Payment by disease-specific point values is not a novel concept. It was implemented in China even earlier than Diagnosis-Related Groups (DRGs). The concept of disease-specific point values was first introduced during the healthcare reform pilot in Mudanjiang, Heilongjiang Province, in 2002.


Building on this foundation, cities such as Huai’an, Xiamen, and Zhongshan have also conducted their own explorations and practical applications of diagnosis-based point-value payment systems. However, Guangzhou was likely the first to apply big data technology to point-value payment. In early 2017, Guangzhou’s medical insurance payment system transitioned from single-disease payment to Diagnosis-Related Groups (DRG). That same year, Guangzhou launched a pilot program for Big Data Diagnosis-Intervention Packet (DIP), analyzing more than 8.5 million discharge summary records from 331 hospitals in the city. In early 2018, Guangzhou fully shifted from DRG to DIP. Shanghai subsequently implemented partial DIP trials in 2019.


From 2013 to 2015, Shanghai utilized the first four digits of ICD-10 codes to group diagnosis and treatment categories based on the face sheet information and case records of over 7 million inpatient cases across medical institutions at all levels and of various types, resulting in 6,139 disease groups. Furthermore, each disease group was classified according to the primary technologies employed, forming more than 180,000 disease-technology combinations.


“Overall, while DIP and DRG differ in grouping methodologies, data processing, and the extent of manual involvement, I personally believe that they share the same underlying philosophy and connotation regarding payment mechanisms. Both reflect the rational pricing and refined management of medical services by health insurance providers, shifting the payment model from a volume-based, fee-for-service approach to a value-oriented bundled payment system based on disease types or diagnosis-related groups.” This is how Chen Xianli summarized the similarities and differences between DIP and DRG.


What Impact Does DIP Have on Hospitals?


Chen Xianli believes that, whether under the Diagnosis-Related Groups (DRG) or Big Data Diagnosis-Intervention Packet (DIP) system, the core concept is to implement bundled payment based on a complete clinical case or a disease group. This approach reflects the value-based purchasing of medical insurance funds and the behavioral orientation of medical insurance payment reform, which will have a significant impact on all stakeholders involved in medical practices.
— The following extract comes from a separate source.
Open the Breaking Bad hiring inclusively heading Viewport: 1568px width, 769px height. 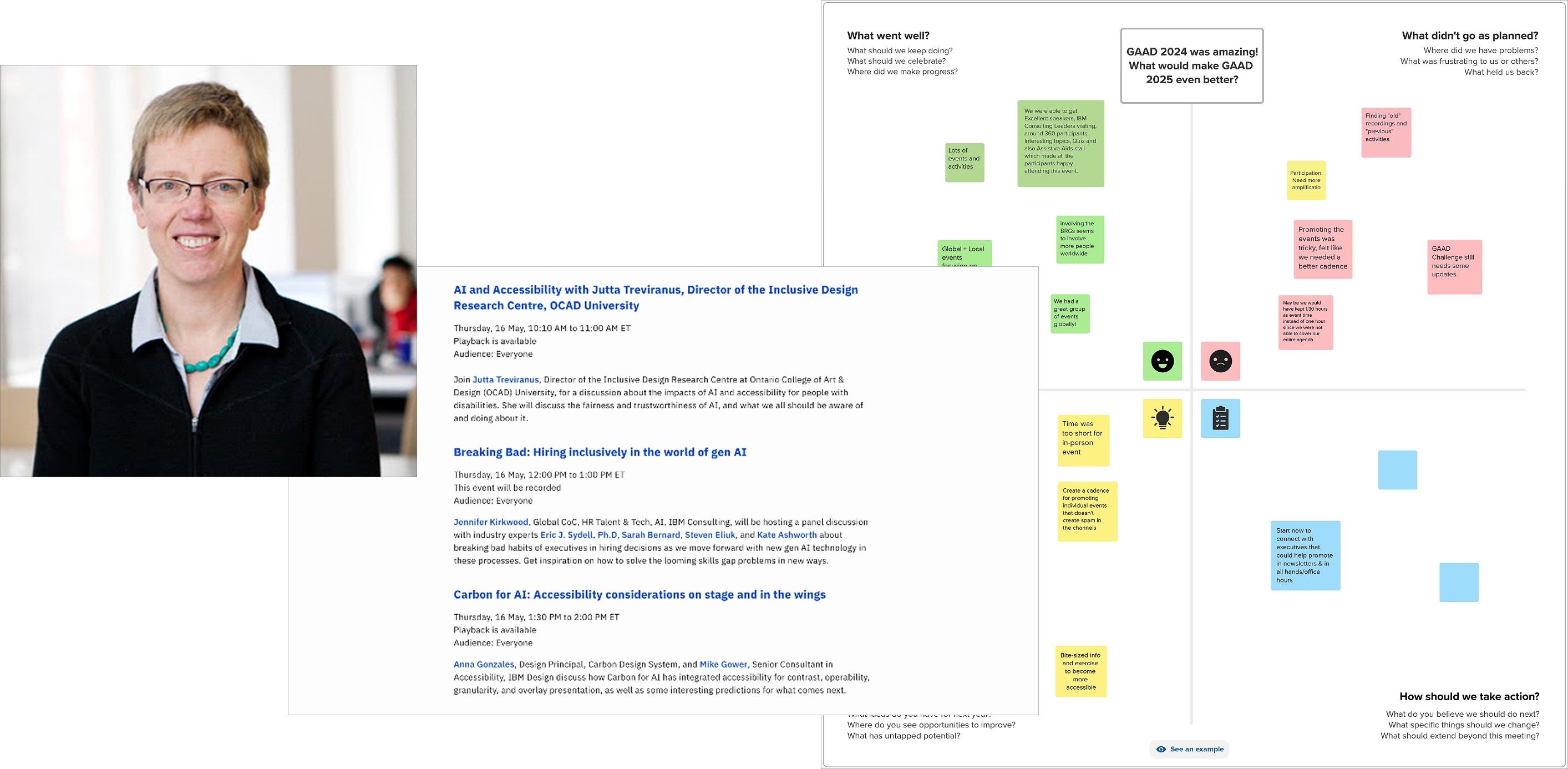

First, hospitals will strengthen lean management. In the provision of medical services, diagnostic and treatment plans constitute the expenses and costs of care. Under a fee-for-service payment model, various services generate revenue for hospitals, leading to varying degrees of over-treatment. In contrast, under Diagnosis-Intervention Packet (DIP) or Diagnosis-Related Group (DRG) payment systems, where payments are bundled by disease category, materials, pharmaceuticals, and medical services all become costs borne by the hospital. Consequently, hospitals will inevitably strive to minimize resource consumption while ensuring the quality of medical care.


On the one hand, a series of measures gradually introduced by the National Healthcare Security Administration, such as the elimination of markups on drugs and consumables and volume-based centralized procurement, have led to a significant decline in the previously high prices of pharmaceuticals and medical consumables. This has reduced hospitals’ procurement costs for drugs and consumables, thereby substantially alleviating the operational pressure on hospitals under the Diagnosis-Intervention Packet (DIP) bundled payment system.


On the other hand, strengthening hospitals’ own lean management capabilities can effectively reduce resource consumption. Beijing Dongruan Wanghai Technology Co., Ltd. has long been dedicated to lean management in hospitals. With the release of new policies, the company will focus its research and efforts on helping hospitals implement lean disease management. In Chen Xianli’s view, payment reforms such as DRG (Diagnosis-Related Groups) and DIP (Big Data Diagnosis-Intervention Packet) require hospitals to adopt lean management at the institutional, departmental, and disease-specific levels, rather than merely improving medical record quality control.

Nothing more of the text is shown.